■ PAGE TEXT:
Just how divisive his politics were for his fellow aristocrats, landowners themselves, was revealed by what happened next. His own first cousin led a mob of like-minded senators and their retainers onto Rome’s streets in search of Gracchus. He ended up being massacred in his civilian clothes by blows from sticks and stones, along with more than three hundred others. By going against the political values of the senatorial mainstream, Gracchus had undermined a long-standing consensus among republican Rome’s ruling stratum. As the Greek writer Plutarch wrote around AD 100, ‘This is said to have been the first sedition at Rome, since the abolition of royal power, to end in bloodshed and the death of citizens.’
This Gracchus had an admiring brother, Gaius, nine years his junior, fired up with the same reformer’s zeal. Ten year later, in 123 BC, Gaius had himself elected to the same office of tribune of the people as a power base for continuing his brother’s agenda. Unlike his brother, Gaius was a formidable orator, well aware that speech-making was a form of theatre. He was the first Roman, we are told, to use that stock ploy of the lively university lecturer – moving about on the speaker’s platform, radiating energy and vigour. Later generations of Romans remembered sound bites from his speeches, including, ‘That which is necessary for keeping alive is not luxury . . .’ This may have been his defence of a new concept which disturbed conservative aristocrats. He set up a monthly dole of grain to adult citizens living in Rome at a subsidised price. Scorned by traditionalists, the move was popular with the landless city proletariat for obvious reasons; they were the most vulnerable to price hikes prompted by a crisis in supply.
Gaius was a serious politician who delivered on his commitments:
He busied himself most earnestly with the construction of roads, laying stress upon utility, as well as upon that which conduced to grace and beauty. For his roads were carried straight through the country without deviation, and had pavements of quarried stone, and substructures of tight-rammed masses of sand. Depressions were filled up, all intersecting torrents or ravines were bridged over, and both sides of the roads were of equal and corresponding height, so that the work had everywhere an even and beautiful appearance.
This investment in Italy’s infrastructure supported the programme of land redistribution to impoverished farmers which his brother had begun and Gaius continued. The Roman businessmen who bid for the road-building contracts also benefited. They belonged to the oligarchically inclined, but ostensibly non-political, stratum of the knights.
Gracchus also turned to this stratum when he sought to rein in senatorial magistrates who abused their power by laying avaricious hands on the property of Roman subjects. This was an increasing problem as Rome’s domination of the Mediterranean advanced, mainly because ancient societies did not view what we call corruption with anything like the same disapproval. The fair-minded Gracchus had other ideas. Gracchus now transferred from the senators to the knights the duty of serving as jurors in the court that heard provincial petitioners seeking redress for extortion by Roman magistrates.

■ SOURCE MATERIAL:
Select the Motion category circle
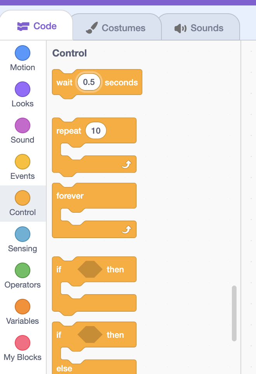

■ REQUIRED ACTIONS:
- 1) Write out the passage about the Gracchus brothers from "Gracchus also turned" up to and including "by Roman magistrates.".
- 2) Answer these questions from the passage about the Gracchus brothers:
(a) How many others were killed along with the first Gracchus?
(b) In what year was Gaius elected tribune of the people?
(c) To whom did Gaius transfer jury duty in the extortion court?
- 3) Carry on the passage about the Gracchus brothers from its final sentence.

■ RESULTS IN ORDER:
- 1)
Gracchus also turned to this stratum when he sought to rein in senatorial magistrates who abused their power by laying avaricious hands on the property of Roman subjects. This was an increasing problem as Rome’s domination of the Mediterranean advanced, mainly because ancient societies did not view what we call corruption with anything like the same disapproval. The fair-minded Gracchus had other ideas. Gracchus now transferred from the senators to the knights the duty of serving as jurors in the court that heard provincial petitioners seeking redress for extortion by Roman magistrates.

- 2)
(a) More than three hundred.
(b) 123 BC.
(c) The knights.

- 3)
Intentionally or not, this last reform handed the knights a potent weapon in conflicts with senatorial magistrates arising from the execution of public contracts. Gracchus himself fuelled this danger when he took the momentous step of giving knights the chance to bid for lucrative contracts to collect taxes from provincials. Rome at this time was still essentially a city-state with a rudimentary officialdom at best. Outsourcing saved the republic from having to set up its own bureaucracy for tax-collecting. Inadvertently or not, Gracchus had lit a fuse. In a matter of years, not decades, the knights emerged as a new force in Roman politics, sometimes allies, sometimes opponents of the conservative senators.
Gaius Gracchus is such an interesting figure because he really might have been acting on principle rather than from partisan politics (that is, acting merely to spite his brother’s murderers). Whatever the case, his laws, like his brother’s, divided the aristocrats into opposing camps. When a hostile consul started to have them annulled, Gaius gathered armed supporters. Licensed by an emergency decree of the Senate, the consul announced that he would pay in gold the weight of Gaius’s head. The story went that a friend of the consul brought it on the tip of a spear – but not before he had scooped out the brain and replaced it with molten lead.
The Gracchi brothers were not alone in letting political cats out of the bag. A generation after Tiberius Gracchus, one of the consuls of 107 BC tried another approach to Roman worries about army recruitment. Rather than relying on the annual levy of propertied conscripts, Gaius Marius enlisted volunteers from the poorest citizens. The ruling stratum traditionally saw the poor as unqualified for army service. To its way of thinking, men of property made the best defenders of the state, just as their politics were more ‘reliable’.
The poor Romans who now enlisted seem to have included many of the dispossessed country-dwellers, descendants of earlier peasant soldiers, whose plight the Gracchi had tried to remedy. For these people, this chance to volunteer for a military livelihood in an era of seemingly never-ending Roman expansion offered a solution to their economic distress. The Roman army now moved definitively towards becoming a force of professional soldiers fighting for material reward. In due course, after a long service, these men would look to their general for the final gift of a secure retirement.
The Italian town of Palestrina, an hour’s bus ride east of Rome, is located on a mountain spur and commands a sensational westward view of the country surrounding Rome. This is ancient Praeneste, a city of the Latini people. It sits on top of an ancient sanctuary, one so massive that the imprint of its ruins remains a striking feature of the modern town.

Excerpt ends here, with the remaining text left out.